___ Textauszug

Alma Mater Regionis Ruranae

1970er/80er Jahre, 2014

Wie eine Flotte von Schiffen, die eine gewaltige Kraft dorthin katapultiert hat, liegt meine Alma Mater, die Ruhr-Universität Bochum auf den Ruhrhöhen im Bochumer Süden.
Nähere ich mich heute diesem im Stil des Brutalismus gebauten Komplex, dann denke ich, dass der Name dieses Architekturstils nicht von dem französischen „béton brut“ („roher Beton“, d.h. Sichtbeton) abgeleitet ist, sondern von brutal: Nichts wirkt(e) hier anheimelnd oder lädt zum Verweilen ein, eine Ausnahme war und ist der Raum der Studentenvertretung (Fachschaft) Physik.
Unter dem Aspekt „Strukturwandel“ stellt die RUB für mich einen Quantensprung dar, wurde doch nicht die Herstellung alter Produkte durch die Herstellung neuerer Produkte (Kohle durch Autos, Fernseher durch Mobiltelefone) abgelöst, sondern hier entstanden völlig neu Arbeitsplätze in Wissenschaft und Forschung, hier wurden in der Region nie vorher dagewesene Bildungsmöglichkeiten geschaffen!
Hier habe ich in den 1970er/80er Jahren Physik studiert, hier war ich nach dem Diplom noch einige Zeit angestellt.
Zu meiner Zeit waren die Gebäude noch durchgehend grau (der Anstrich erfolgte erst ab Mitte der 80er Jahre), was mir bei Sonnenschein noch „brutaler“ erschien als bei Regen. Dem Grau ein wenig abzuhelfen, erschienen etwa 1980 einige Physikstudenten (zu _innen s. u.) mit Pinseln und Farbe in der Eingangshalle NB02 und malten die Wände bunt an. Das Ergebnis der Malaktion blieb über Jahre erhalten, ist aber heute verschwunden.

______

* Aufgaben
- 1) Zähle alle Produkte auf, die der Textauszug als Beispiele für alte und neuere Erzeugnisse nennt.
- 2) Entnimm dem Textauszug wörtlich alles von „1970er/80er Jahre, 2014“ bis hinunter zu „im Bochumer Süden.“.

___ Bereitgestellte Daten

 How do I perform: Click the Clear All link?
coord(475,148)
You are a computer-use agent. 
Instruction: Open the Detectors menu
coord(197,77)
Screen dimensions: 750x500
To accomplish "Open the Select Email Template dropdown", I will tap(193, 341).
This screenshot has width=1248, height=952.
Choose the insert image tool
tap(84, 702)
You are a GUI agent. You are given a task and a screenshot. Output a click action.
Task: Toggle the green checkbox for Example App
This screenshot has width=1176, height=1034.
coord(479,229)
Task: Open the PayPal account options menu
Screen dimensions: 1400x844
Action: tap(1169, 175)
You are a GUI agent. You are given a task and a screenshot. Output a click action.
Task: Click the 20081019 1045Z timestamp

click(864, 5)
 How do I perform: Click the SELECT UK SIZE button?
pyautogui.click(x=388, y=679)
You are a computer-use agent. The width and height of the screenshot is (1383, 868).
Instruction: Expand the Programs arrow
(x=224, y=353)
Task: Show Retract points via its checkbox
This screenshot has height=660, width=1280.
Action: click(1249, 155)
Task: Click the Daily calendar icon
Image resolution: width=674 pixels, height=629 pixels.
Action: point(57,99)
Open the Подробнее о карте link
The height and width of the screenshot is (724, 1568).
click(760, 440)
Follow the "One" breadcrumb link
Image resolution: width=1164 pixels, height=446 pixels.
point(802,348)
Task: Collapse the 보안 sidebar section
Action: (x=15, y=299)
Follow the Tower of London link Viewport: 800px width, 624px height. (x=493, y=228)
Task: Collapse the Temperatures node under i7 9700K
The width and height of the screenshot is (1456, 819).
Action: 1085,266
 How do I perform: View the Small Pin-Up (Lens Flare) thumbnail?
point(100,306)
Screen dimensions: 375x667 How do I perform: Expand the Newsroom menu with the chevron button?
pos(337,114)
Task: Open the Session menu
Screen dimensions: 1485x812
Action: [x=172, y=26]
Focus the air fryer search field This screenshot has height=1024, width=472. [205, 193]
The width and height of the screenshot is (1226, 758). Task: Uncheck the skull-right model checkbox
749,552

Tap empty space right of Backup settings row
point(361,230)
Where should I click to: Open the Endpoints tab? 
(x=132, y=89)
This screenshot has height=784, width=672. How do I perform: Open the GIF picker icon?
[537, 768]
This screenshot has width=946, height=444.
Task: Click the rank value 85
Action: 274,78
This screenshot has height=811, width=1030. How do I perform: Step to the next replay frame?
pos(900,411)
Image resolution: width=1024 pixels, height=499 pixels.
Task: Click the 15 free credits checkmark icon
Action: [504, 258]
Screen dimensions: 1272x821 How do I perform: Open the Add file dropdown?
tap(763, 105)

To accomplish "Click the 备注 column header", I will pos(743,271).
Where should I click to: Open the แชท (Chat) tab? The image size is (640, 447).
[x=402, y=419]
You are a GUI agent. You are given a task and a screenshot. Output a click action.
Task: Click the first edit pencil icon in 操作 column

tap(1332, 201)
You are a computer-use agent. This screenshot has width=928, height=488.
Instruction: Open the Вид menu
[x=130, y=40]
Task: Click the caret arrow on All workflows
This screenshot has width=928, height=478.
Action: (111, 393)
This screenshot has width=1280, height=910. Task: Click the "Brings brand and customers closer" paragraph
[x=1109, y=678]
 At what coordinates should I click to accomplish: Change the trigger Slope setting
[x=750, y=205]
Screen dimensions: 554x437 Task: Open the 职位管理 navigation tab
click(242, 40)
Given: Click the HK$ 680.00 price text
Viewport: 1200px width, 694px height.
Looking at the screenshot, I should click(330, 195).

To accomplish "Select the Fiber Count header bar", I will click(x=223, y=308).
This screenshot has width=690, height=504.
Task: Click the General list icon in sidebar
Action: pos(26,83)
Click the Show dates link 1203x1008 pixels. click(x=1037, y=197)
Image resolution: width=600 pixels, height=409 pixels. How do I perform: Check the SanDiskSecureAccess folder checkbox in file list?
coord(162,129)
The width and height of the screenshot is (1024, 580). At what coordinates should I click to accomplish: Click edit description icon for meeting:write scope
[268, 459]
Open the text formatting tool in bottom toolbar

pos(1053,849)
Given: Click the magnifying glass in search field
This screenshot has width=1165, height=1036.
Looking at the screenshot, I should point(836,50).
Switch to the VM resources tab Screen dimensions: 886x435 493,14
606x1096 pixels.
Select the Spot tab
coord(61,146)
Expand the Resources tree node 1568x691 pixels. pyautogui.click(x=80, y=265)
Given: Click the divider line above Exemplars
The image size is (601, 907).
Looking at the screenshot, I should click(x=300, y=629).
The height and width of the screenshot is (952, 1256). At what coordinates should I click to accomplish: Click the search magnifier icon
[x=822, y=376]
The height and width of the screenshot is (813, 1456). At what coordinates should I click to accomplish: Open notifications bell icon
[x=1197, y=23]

______

* Antworten in Reihenfolge
- 1) Kohle, Autos, Fernseher, Mobiltelefone

- 2)
1970er/80er Jahre, 2014

Wie eine Flotte von Schiffen, die eine gewaltige Kraft dorthin katapultiert hat, liegt meine Alma Mater, die Ruhr-Universität Bochum auf den Ruhrhöhen im Bochumer Süden.